Tasks and exercises:
**A.** Extract the passage of the MultiVae tutorial that begins at the words "# Define random masks" and stops after "containing a tensor.", copying it word for word.
**B.** Write what comes next in the MultiVae tutorial on learning with partial data, starting right after its last sentence.

Text shown:
** START **

# Learning with partial data

In this tutorial we detail an example on how to define a partially observed dataset compatible with MultiVae models. 

## Incomplete dataset

The MultiVae library has an simple class to handle incomplete datasets: the IncompleteDataset class. 

Below we demonstrate how to initialize an dataset from tensors using this class. 

In [7]:
from multivae.data.datasets import IncompleteDataset, DatasetOutput
import torch

# Define random data samples
data = dict(
    modality_1 = torch.randn((100,3,32,32)),
    modality_2 = torch.randn((100, 1, 28, 28))
)
# Define random masks 
masks = dict(
    modality_1 = torch.bernoulli(0.7*torch.ones((100,))),
    modality_2 = torch.ones((100,))
)

labels = torch.bernoulli(0.5*torch.ones((100,)))

dataset = IncompleteDataset(data, masks, labels)


But you can also define completely custom dataset with the same structure as the IncompleteDataset Class:
- the get_item method must return a `DatasetOutput`instance with a field `data`containing a dictionary, `masks` containing also a dictionary, and an optional `labels`field containing a tensor.

** END **

(Records from a pointing dataset)

** START **

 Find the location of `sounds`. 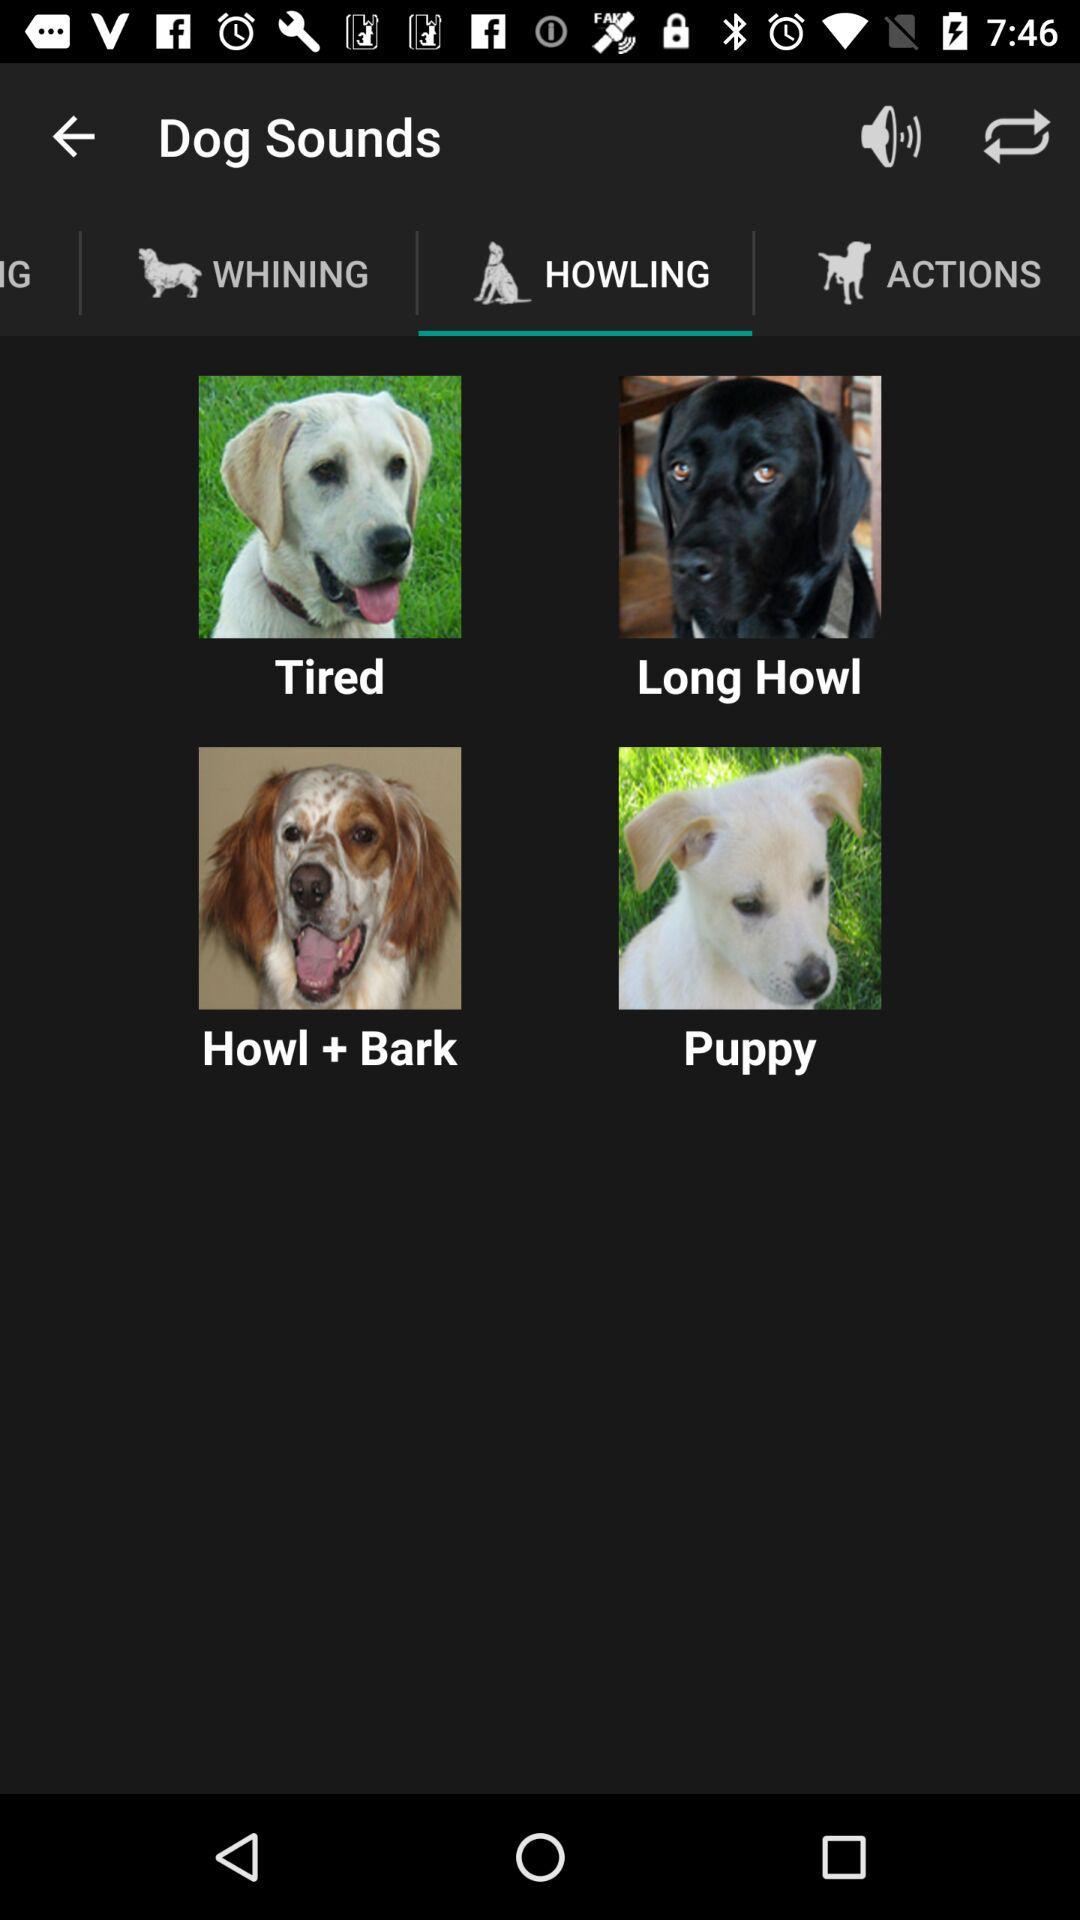

sounds is located at coordinates (890, 135). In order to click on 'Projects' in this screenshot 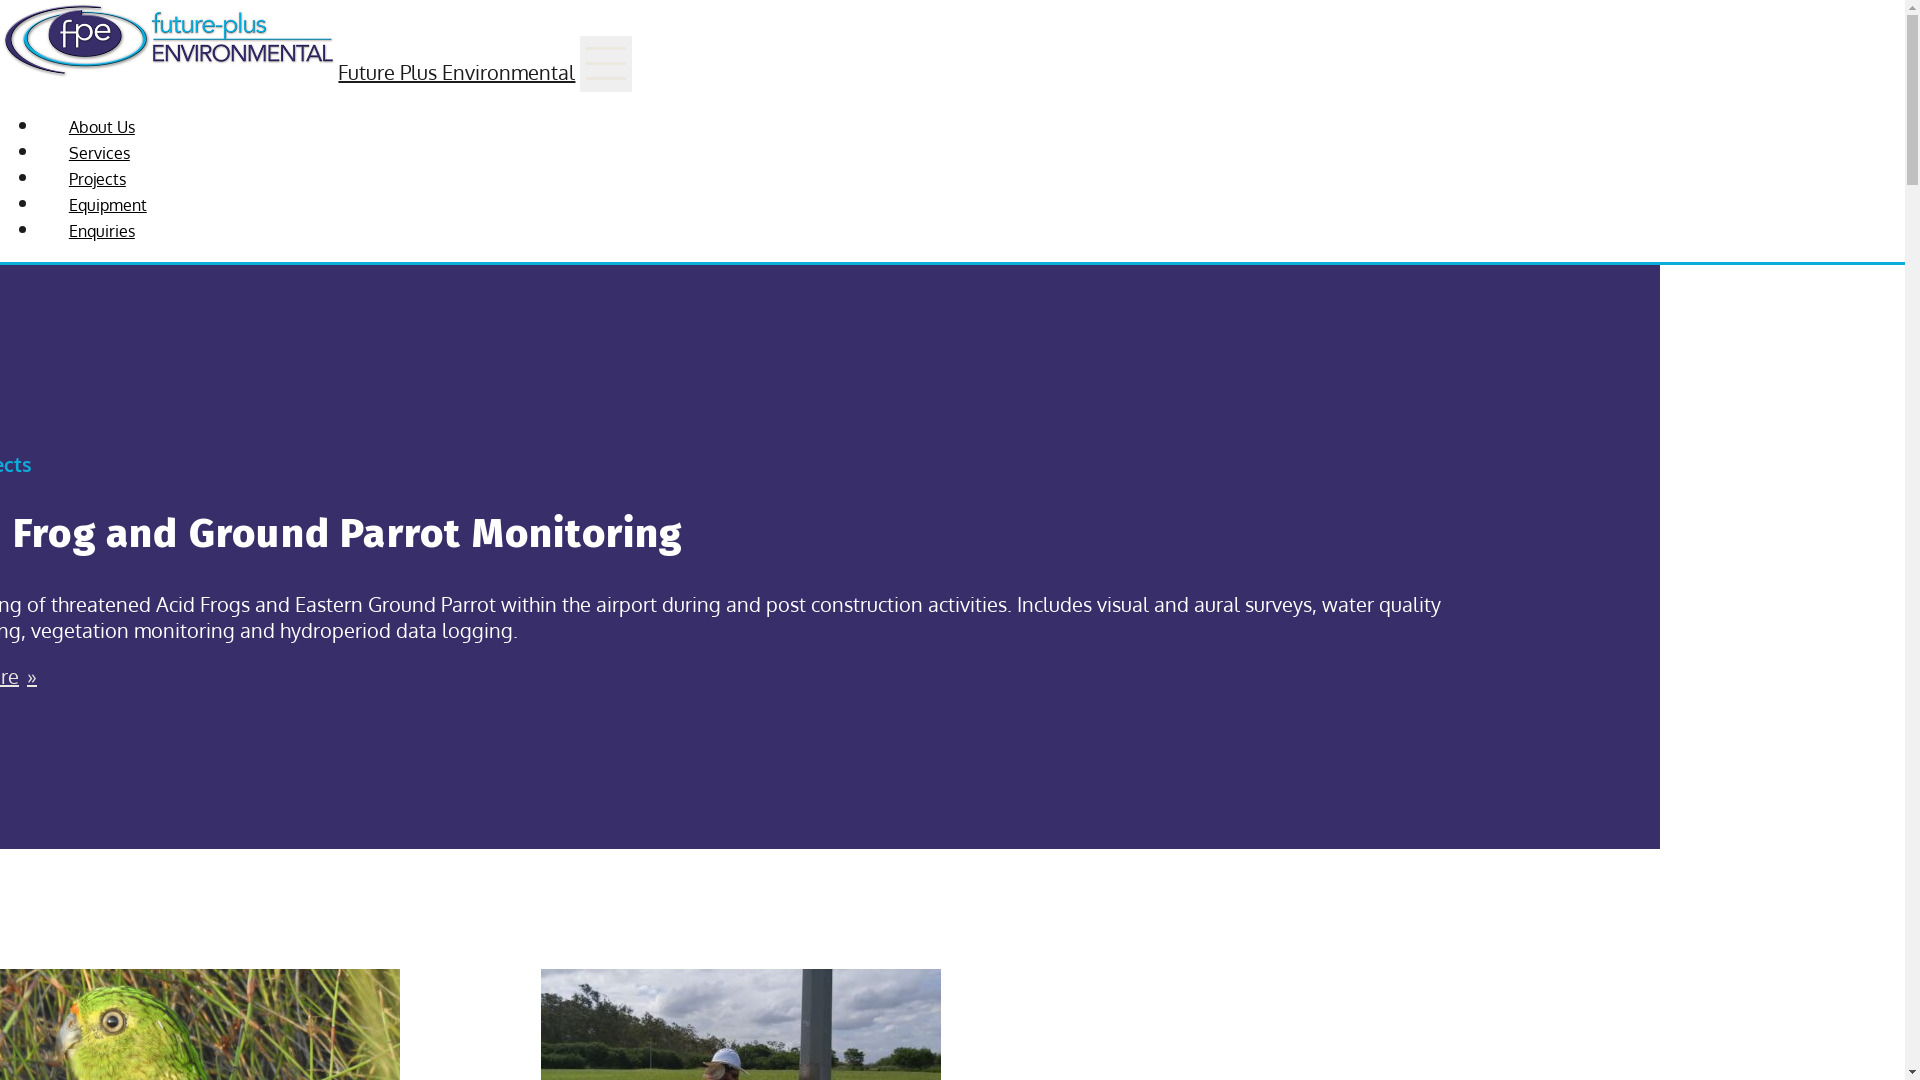, I will do `click(96, 177)`.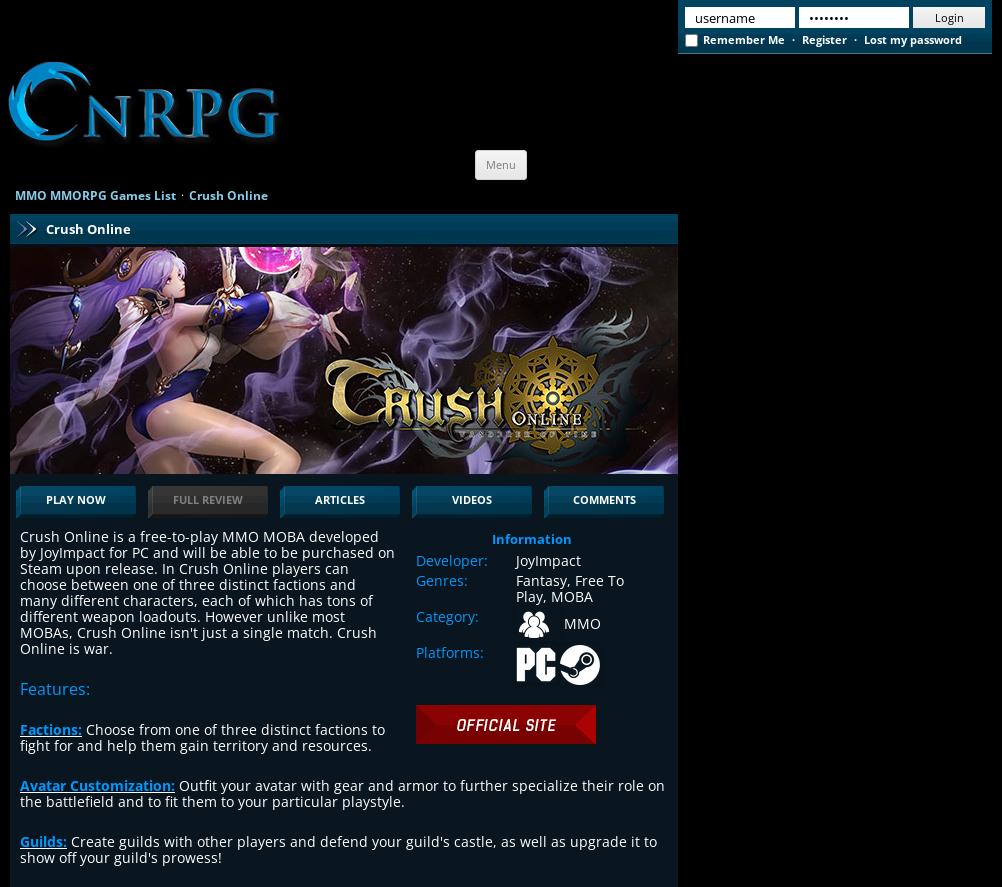 The width and height of the screenshot is (1002, 887). Describe the element at coordinates (446, 615) in the screenshot. I see `'Category:'` at that location. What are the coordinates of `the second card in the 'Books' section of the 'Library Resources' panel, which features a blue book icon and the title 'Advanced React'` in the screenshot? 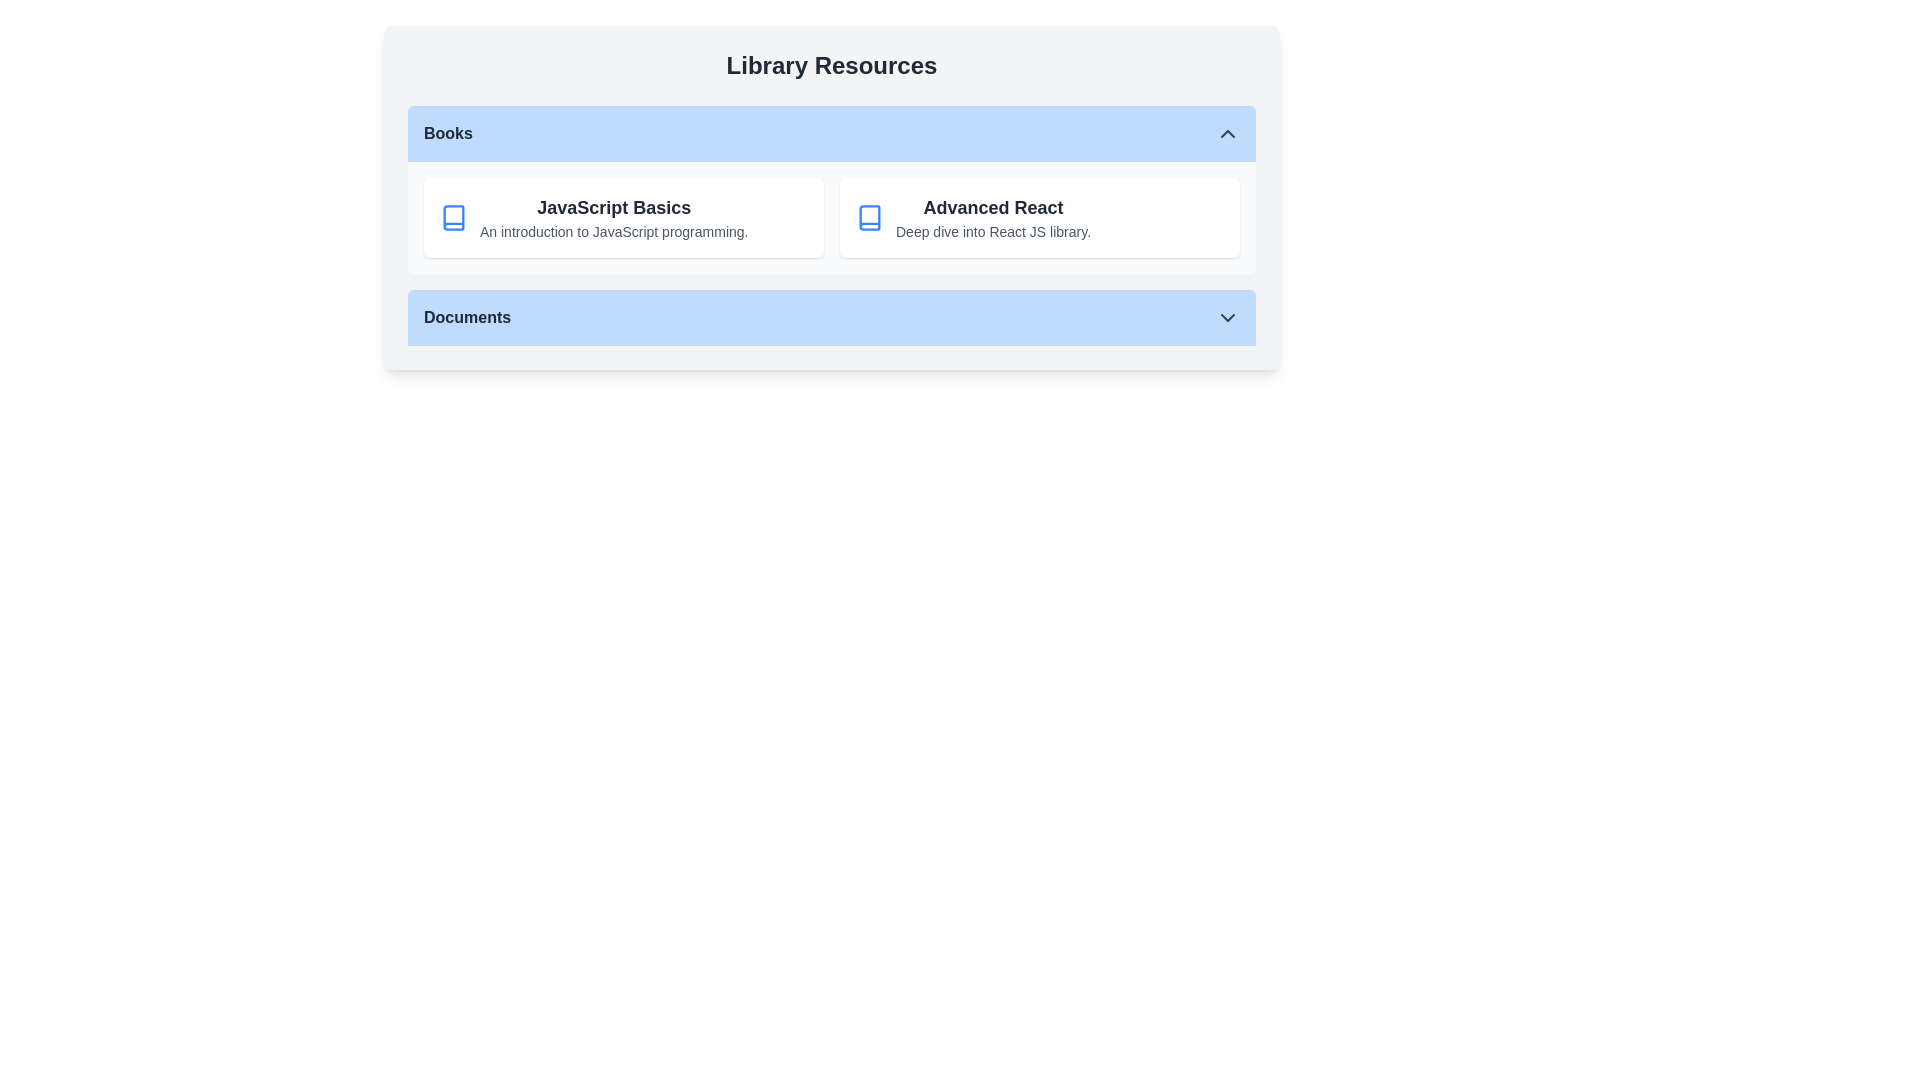 It's located at (1040, 218).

** END **

Responses in order:
**A.**
# Define random masks 
masks = dict(
    modality_1 = torch.bernoulli(0.7*torch.ones((100,))),
    modality_2 = torch.ones((100,))
)

labels = torch.bernoulli(0.5*torch.ones((100,)))

dataset = IncompleteDataset(data, masks, labels)


But you can also define completely custom dataset with the same structure as the IncompleteDataset Class:
- the get_item method must return a `DatasetOutput`instance with a field `data`containing a dictionary, `masks` containing also a dictionary, and an optional `labels`field containing a tensor.

**B.**
As an example, check out the MMNIST dataset class in `multivae.data.datasets.mmnist`. That dataset has five image modalities and can be initialized with partially missing data.


The following models in MultiVae can be trained using partially observed data:
- MMVAE
- MVAE
- MoPoE
- MVTCAE
- MMVAE+

using the exact same training process as complete dataset. 

In [None]:
from multivae.data.datasets.mmnist import MMNISTDataset

dataset = MMNISTDataset(data_path = '../../../data/',
                        download=True,
                        missing_ratio=0.2)